A Survey of Physical Education Teacher Education Doctoral Programs

Wednesday, April 1, 2009
Exhibit Hall RC Poster Sessions (Tampa Convention Center)
Melissa Parker1, Christina Sinclair1, Sue Sutherland2 and Phillip Ward2, (1)University of Northern Colorado, Greeley, CO, (2)The Ohio State University, Columbus, OH
Purpose. Notably absent from recent discussions of PETE doctoral programs has been information about the doctoral programs themselves. The purpose of this study was to survey programs offering a doctoral degree in Physical Education Teacher Education and Physical Education pedagogy (collectively called PETE in this report) regarding the content and standards of the program. The specific focus was on the content studied in the core curriculum and additionally admission requirements; number of full and part time students; number of faculty serving these students; funding supporting students; focus of the program; and type and scope of research classes.

Methods. Using lists of programs from reports by van der Mars (2007) and Boyce and Rickard (2007) the web sites of 27 universities offering a doctorate in PETE were examined. Faculty at those universities were then contacted to clarify information obtained from or to provide details not available on the web site. At this point programs no longer offering doctoral degrees were dropped (n= 4). All programs contacted participated in the study.

Analysis/Results. Data were collated and trends and variations examined. Primary findings include: (a) most programs require at least a GRE score of 1000 and undergraduate and graduate GPAs ranging from 3.0-3.5 for admission, (b) though most schools indicate a requirement for public school teaching experience in many cases this is loosely enforced and coaching and other experiences can substitute for this criterion, (c) there is a continuum on which programs can be located relative to the focus of the degree. At one end of the spectrum programs focus on research on teaching and teacher education while at the other end of the spectrum programs have a clear practical orientation and minimal research demands, (d) the core curriculum varies dramatically across programs ranging from the practical to the conceptual, (e) there are few “doctoral only courses” with most courses including a mix of master's and doctoral students, and (f) research classes vary across programs in their focus, scope, and demands on students.

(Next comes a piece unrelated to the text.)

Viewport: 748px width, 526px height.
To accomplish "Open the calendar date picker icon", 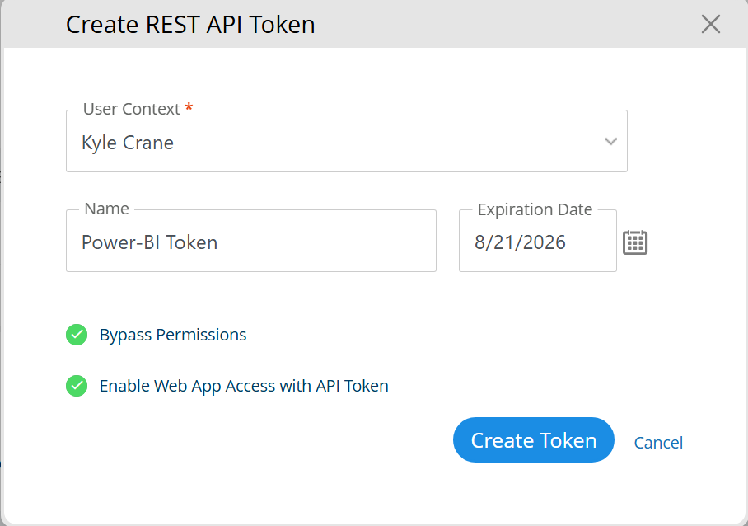I will tap(635, 242).

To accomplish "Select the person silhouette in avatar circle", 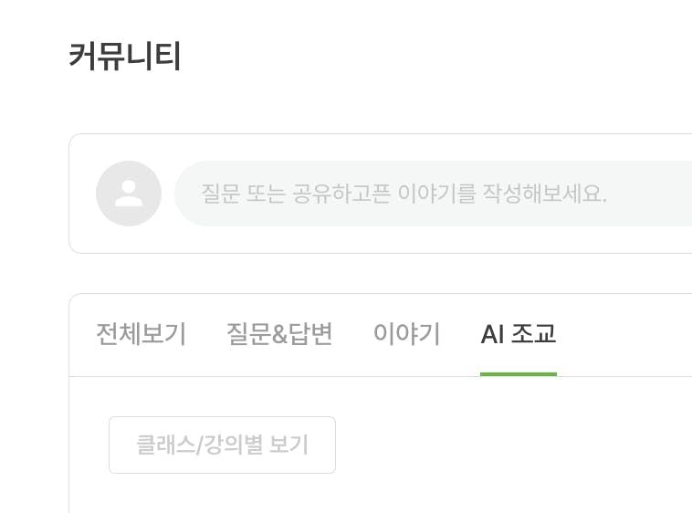I will click(129, 194).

Conclusions. From these data it can be concluded that future PETE faculty do not study the same content, with the same rigor, or for the same purposes. This calls for a closer examination of what is expected from a doctoral PETE program, for whom are PETE students being prepared, and the purpose of a teaching experience requirement and whether coaching and other experiences provide the same prerequisites for future PETE faculty.